- [Activity]: Retype the data exactly, leaving nothing out.

- [Data supplied]:
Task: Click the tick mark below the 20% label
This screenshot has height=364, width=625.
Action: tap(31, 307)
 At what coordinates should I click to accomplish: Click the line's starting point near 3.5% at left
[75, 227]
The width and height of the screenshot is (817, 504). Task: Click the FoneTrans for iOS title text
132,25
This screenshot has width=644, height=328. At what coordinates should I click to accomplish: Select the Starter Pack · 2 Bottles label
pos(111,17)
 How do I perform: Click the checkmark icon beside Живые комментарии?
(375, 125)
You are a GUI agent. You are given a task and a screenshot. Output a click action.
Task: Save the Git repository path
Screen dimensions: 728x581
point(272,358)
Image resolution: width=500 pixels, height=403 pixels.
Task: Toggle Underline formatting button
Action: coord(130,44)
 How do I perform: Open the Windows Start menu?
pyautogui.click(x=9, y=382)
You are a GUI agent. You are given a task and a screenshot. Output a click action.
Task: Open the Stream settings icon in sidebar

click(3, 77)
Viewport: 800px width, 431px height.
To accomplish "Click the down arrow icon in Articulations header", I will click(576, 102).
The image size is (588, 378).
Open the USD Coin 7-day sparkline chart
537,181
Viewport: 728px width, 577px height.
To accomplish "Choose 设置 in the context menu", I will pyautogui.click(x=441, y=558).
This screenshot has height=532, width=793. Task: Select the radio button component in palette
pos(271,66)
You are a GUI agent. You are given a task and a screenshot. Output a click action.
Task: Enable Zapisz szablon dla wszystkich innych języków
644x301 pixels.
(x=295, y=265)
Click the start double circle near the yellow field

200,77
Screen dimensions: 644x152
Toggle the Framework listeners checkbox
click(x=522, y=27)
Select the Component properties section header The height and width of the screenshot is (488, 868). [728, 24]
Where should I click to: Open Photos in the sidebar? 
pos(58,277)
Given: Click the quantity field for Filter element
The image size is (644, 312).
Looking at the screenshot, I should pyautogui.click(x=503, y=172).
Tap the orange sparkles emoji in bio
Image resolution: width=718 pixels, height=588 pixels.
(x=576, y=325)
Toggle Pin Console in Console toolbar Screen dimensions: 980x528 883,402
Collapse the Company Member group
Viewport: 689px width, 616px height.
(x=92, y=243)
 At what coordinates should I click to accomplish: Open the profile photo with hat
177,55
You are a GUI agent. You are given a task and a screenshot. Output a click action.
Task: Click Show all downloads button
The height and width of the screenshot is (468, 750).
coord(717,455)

- [Answer to this exercise]:
Task: Click the tick mark below the 20% label
This screenshot has height=364, width=625.
Action: tap(31, 307)
 At what coordinates should I click to accomplish: Click the line's starting point near 3.5% at left
[75, 227]
The width and height of the screenshot is (817, 504). Task: Click the FoneTrans for iOS title text
132,25
This screenshot has width=644, height=328. At what coordinates should I click to accomplish: Select the Starter Pack · 2 Bottles label
pos(111,17)
 How do I perform: Click the checkmark icon beside Живые комментарии?
(375, 125)
You are a GUI agent. You are given a task and a screenshot. Output a click action.
Task: Save the Git repository path
Screen dimensions: 728x581
point(272,358)
Image resolution: width=500 pixels, height=403 pixels.
Task: Toggle Underline formatting button
Action: coord(130,44)
 How do I perform: Open the Windows Start menu?
pyautogui.click(x=9, y=382)
You are a GUI agent. You are given a task and a screenshot. Output a click action.
Task: Open the Stream settings icon in sidebar

click(3, 77)
Viewport: 800px width, 431px height.
To accomplish "Click the down arrow icon in Articulations header", I will click(576, 102).
The image size is (588, 378).
Open the USD Coin 7-day sparkline chart
537,181
Viewport: 728px width, 577px height.
To accomplish "Choose 设置 in the context menu", I will pyautogui.click(x=441, y=558).
This screenshot has height=532, width=793. Task: Select the radio button component in palette
pos(271,66)
You are a GUI agent. You are given a task and a screenshot. Output a click action.
Task: Enable Zapisz szablon dla wszystkich innych języków
644x301 pixels.
(x=295, y=265)
Click the start double circle near the yellow field

200,77
Screen dimensions: 644x152
Toggle the Framework listeners checkbox
click(x=522, y=27)
Select the Component properties section header The height and width of the screenshot is (488, 868). [728, 24]
Where should I click to: Open Photos in the sidebar? 
pos(58,277)
Given: Click the quantity field for Filter element
The image size is (644, 312).
Looking at the screenshot, I should pyautogui.click(x=503, y=172).
Tap the orange sparkles emoji in bio
Image resolution: width=718 pixels, height=588 pixels.
(x=576, y=325)
Toggle Pin Console in Console toolbar Screen dimensions: 980x528 883,402
Collapse the Company Member group
Viewport: 689px width, 616px height.
(x=92, y=243)
 At what coordinates should I click to accomplish: Open the profile photo with hat
177,55
You are a GUI agent. You are given a task and a screenshot. Output a click action.
Task: Click Show all downloads button
The height and width of the screenshot is (468, 750).
coord(717,455)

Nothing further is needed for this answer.